The farm was not far from the grave of Thilo von Trotha (nephew of the infamous Lothar von Trotha) in the southern section of the canyon. Thilo was killed there in 1905 in a skirmish between German and Nama groups while he was engaged in peace talks with Nama leader, Cornelius Frederiks. At the time Christiaan Fourie was one of the only people who knew where the grave was located and on occasion would take Trotha relatives from overseas to visit the site, building up friendships over the years.
 
 
As the sun shone down on the canyon land, the two Fourie sons drove me around the farm and recounted the story of their childhood. They told me how they had lived in the school hostel in Karasburg and that their vacations at home involved a lot of farm work. There were rarely workers employed and the children were put to work, repairing fences and lending a hand where needed. When they completed their schooling, they moved to the towns and took up other professions. With the old folk gone and another drought having recently swept by, they finally felt it was time to sell the farm.
 
They were among the farmers who were eager to sell their land in the late 1990s, no longer able to survive after the drought and the collapse of the karakul market. It was at this time that a handful of like-minded men envisioned a conservation area in the canyon surrounds. The land had been denuded by years of drought and intensive sheep farming, and little wildlife remained. They realised that tourism would be the only sustainable avenue to fund such a conservation area. The seed that would become the Gondwana Collection Namibia was planted and would grow over the next thirty years into the current countrywide collection of lodges. Altdoring became part of the 130 000-hectare Gondwana Canyon Park, one of the largest privately-owned conservation areas in southern Africa.

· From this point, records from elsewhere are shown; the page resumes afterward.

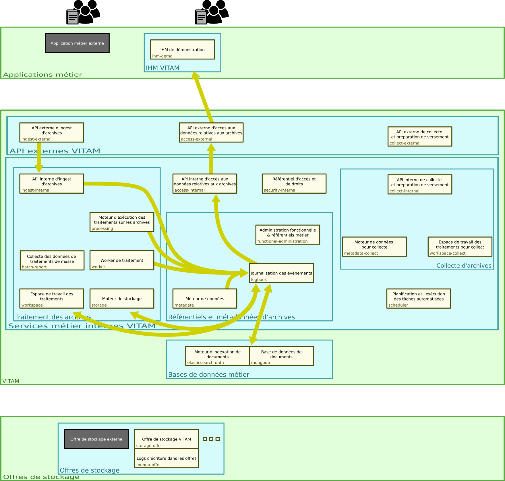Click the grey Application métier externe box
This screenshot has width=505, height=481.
click(77, 43)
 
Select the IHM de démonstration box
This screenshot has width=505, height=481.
click(182, 49)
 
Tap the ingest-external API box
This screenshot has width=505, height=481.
click(52, 132)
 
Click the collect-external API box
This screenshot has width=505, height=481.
click(420, 136)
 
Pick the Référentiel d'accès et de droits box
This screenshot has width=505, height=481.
click(294, 184)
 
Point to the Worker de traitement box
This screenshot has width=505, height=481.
click(122, 260)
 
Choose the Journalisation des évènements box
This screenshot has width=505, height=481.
click(281, 273)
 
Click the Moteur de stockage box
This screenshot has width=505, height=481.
click(122, 299)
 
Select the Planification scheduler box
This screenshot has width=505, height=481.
click(419, 299)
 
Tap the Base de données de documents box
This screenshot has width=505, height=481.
click(281, 356)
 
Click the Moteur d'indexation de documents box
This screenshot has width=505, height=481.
click(217, 356)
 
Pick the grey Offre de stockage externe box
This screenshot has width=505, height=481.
click(96, 439)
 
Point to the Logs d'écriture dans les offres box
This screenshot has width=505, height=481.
click(167, 458)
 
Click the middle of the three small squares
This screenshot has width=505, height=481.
click(211, 439)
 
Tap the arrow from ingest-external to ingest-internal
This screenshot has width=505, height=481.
click(39, 157)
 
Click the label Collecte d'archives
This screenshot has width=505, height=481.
click(464, 265)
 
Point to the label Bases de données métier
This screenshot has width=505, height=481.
click(208, 374)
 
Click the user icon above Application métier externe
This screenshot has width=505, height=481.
click(83, 12)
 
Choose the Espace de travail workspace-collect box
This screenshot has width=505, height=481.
click(460, 247)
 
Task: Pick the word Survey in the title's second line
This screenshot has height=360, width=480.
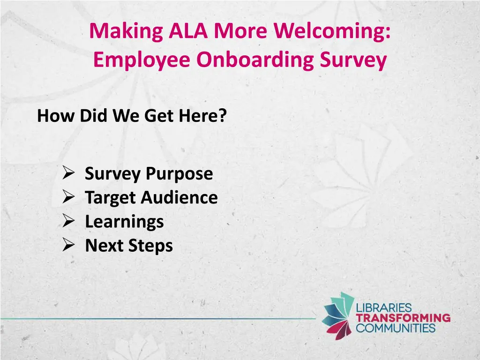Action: [x=358, y=60]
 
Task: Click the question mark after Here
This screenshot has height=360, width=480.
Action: [x=222, y=115]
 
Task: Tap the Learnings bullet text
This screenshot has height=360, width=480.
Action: [x=124, y=221]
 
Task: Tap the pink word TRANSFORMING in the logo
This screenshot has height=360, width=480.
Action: [x=403, y=318]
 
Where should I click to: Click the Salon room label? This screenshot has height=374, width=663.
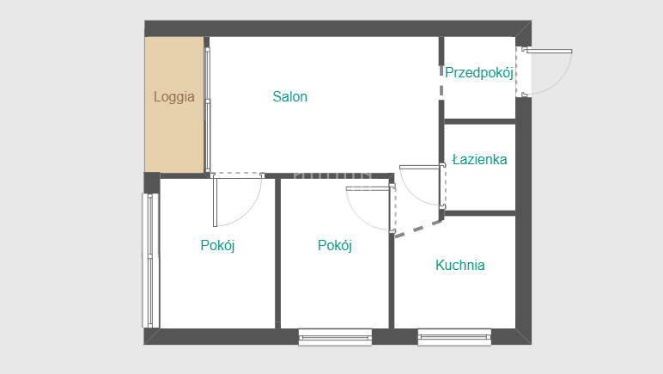(289, 96)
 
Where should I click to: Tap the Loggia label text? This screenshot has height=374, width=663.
(174, 97)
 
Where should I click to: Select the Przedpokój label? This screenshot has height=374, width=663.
(479, 72)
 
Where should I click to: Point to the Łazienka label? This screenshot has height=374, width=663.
(479, 160)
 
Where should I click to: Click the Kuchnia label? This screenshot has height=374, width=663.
(460, 265)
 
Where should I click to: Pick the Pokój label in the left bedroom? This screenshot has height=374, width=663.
(217, 245)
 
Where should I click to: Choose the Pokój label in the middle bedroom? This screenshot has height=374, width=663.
(334, 245)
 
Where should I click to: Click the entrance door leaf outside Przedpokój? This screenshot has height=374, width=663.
(549, 52)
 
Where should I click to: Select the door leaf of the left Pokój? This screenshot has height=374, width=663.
(215, 202)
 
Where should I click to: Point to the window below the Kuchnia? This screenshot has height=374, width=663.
(454, 337)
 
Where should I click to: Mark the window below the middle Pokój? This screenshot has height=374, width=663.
(335, 337)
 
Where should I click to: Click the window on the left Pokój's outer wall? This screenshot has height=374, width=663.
(150, 261)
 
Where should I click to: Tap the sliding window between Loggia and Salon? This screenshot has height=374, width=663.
(207, 109)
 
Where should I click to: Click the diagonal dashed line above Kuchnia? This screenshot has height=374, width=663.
(418, 229)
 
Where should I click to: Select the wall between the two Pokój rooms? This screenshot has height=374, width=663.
(277, 253)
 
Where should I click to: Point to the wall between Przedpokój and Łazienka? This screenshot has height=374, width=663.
(480, 122)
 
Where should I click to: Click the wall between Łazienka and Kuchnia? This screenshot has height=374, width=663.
(480, 213)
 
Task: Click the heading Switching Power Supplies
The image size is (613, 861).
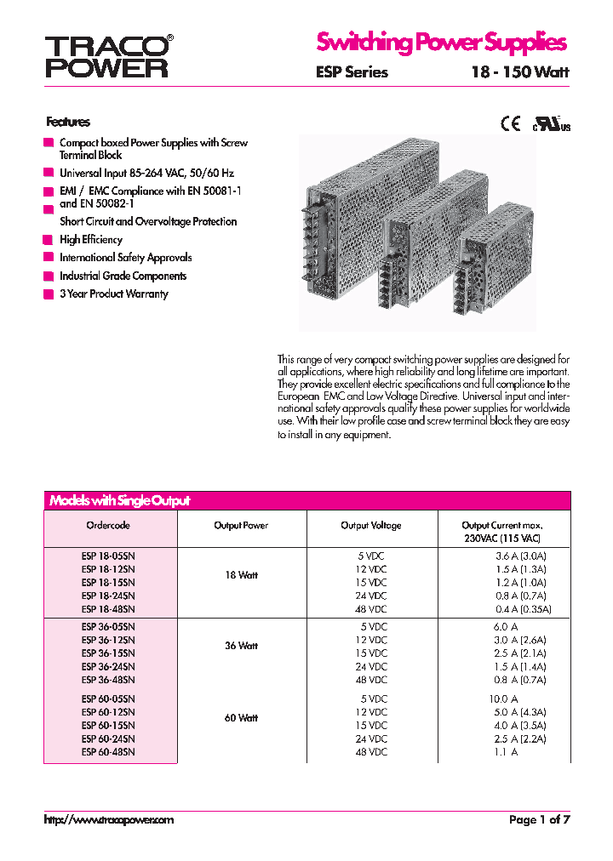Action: click(441, 42)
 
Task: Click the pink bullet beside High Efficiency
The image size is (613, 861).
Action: click(48, 240)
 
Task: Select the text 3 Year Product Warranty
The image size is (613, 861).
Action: click(113, 294)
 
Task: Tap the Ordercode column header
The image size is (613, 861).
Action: click(108, 526)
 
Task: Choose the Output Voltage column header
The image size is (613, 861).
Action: click(370, 526)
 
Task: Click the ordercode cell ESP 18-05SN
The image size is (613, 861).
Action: click(108, 555)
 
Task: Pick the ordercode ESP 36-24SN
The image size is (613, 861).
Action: click(108, 667)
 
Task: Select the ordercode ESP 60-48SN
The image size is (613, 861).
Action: click(108, 752)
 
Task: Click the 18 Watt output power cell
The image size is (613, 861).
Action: click(241, 575)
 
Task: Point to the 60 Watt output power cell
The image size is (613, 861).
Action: click(241, 718)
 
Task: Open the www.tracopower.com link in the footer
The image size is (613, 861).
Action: click(108, 820)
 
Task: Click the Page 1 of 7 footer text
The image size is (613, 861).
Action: click(539, 820)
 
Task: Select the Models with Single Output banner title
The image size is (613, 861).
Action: click(119, 501)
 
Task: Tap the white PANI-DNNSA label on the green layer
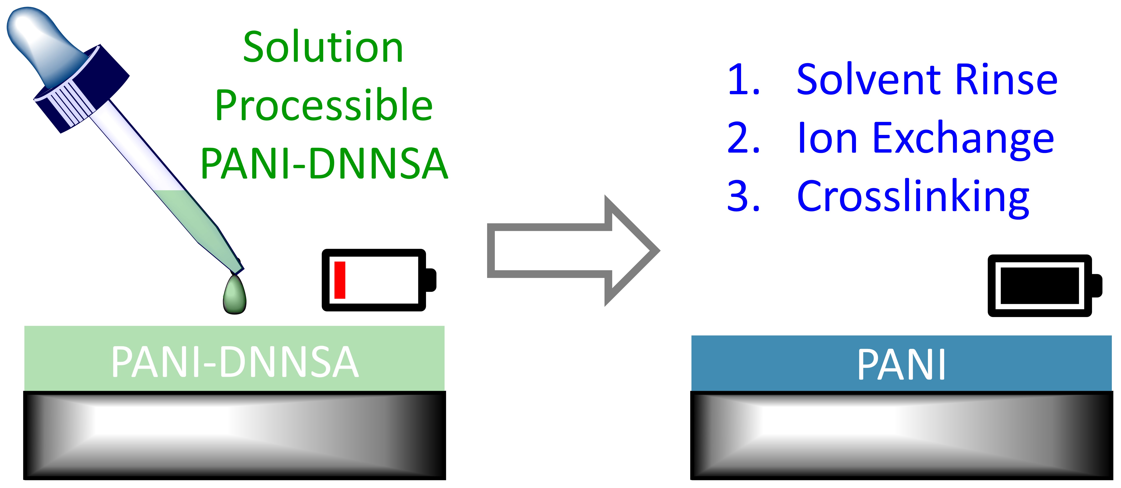pyautogui.click(x=235, y=362)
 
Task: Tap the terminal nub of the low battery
pyautogui.click(x=431, y=280)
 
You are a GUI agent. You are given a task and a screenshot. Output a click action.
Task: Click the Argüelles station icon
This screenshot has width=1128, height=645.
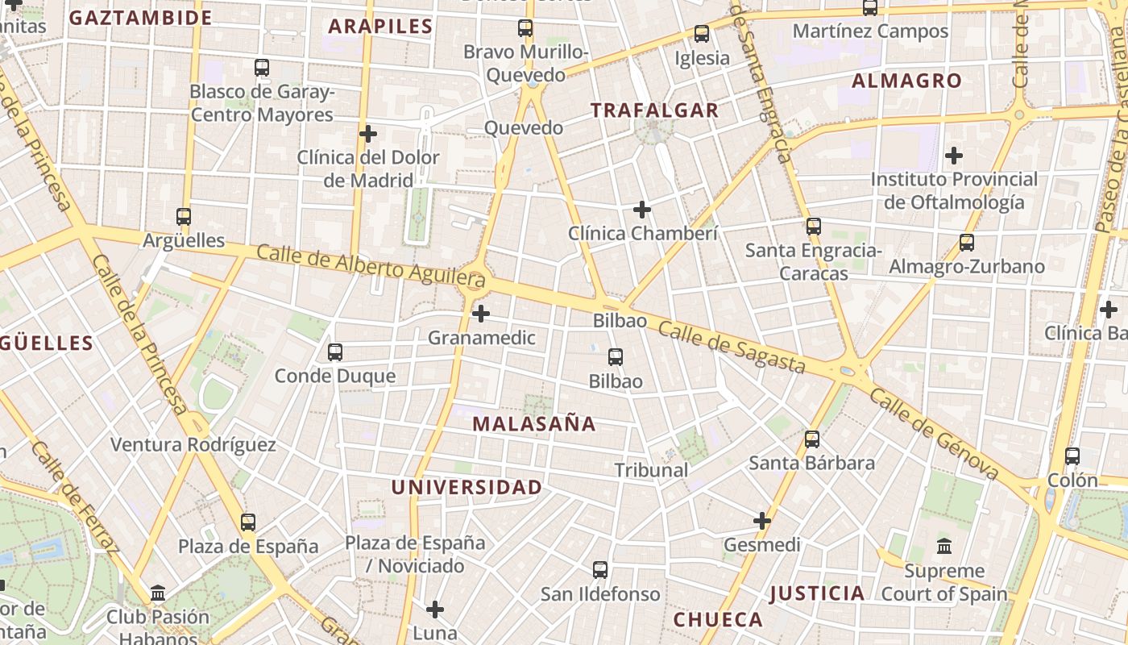coord(184,217)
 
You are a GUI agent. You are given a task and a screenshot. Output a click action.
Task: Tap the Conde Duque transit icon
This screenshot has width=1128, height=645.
coord(335,352)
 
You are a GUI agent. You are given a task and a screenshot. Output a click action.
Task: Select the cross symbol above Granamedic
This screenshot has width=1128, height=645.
coord(481,314)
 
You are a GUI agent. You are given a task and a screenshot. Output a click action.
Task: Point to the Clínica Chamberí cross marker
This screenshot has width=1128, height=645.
coord(642,210)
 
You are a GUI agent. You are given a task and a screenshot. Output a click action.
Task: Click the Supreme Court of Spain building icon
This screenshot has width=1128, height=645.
coord(944,547)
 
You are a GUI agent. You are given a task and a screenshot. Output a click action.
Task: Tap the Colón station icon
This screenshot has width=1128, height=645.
coord(1072,456)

As the land was rewilded, animal species that had once lived in the area were gradually reintroduced, farm fences were dismantled to allow wildlife to roam freely and all signs of human habituation were removed. All that remains of Altdoring today is an old rusting vehicle that stands along the roadside between Canyon Lodge and Ai-Ais. Once used to convey rocks for jackal-proof fencing, the bakkie was abandoned when it stopped working and was too costly to repair. Picturesque and riddled with bullet holes, it has become a landmark along the route where travellers now stop for a photograph that exudes canyon character and charm.
 
 
I often stop here on my way past, switching off the engine of my car and walking over to the old bakkie. I am usually alone and I remember the Fouries, grateful for having learned their story and appreciating their deep love for the land. The flat tops of the canyon plateau stretch around me, punctuated by scraggly bushes and a robust quiver tree that rises from the stony ground. It is eerily silent except for the fan of the old car that spins perpetually in the wind, forever reminding us of the lives that grew and blossomed in this unlikely setting on the edge of the second largest canyon in the world.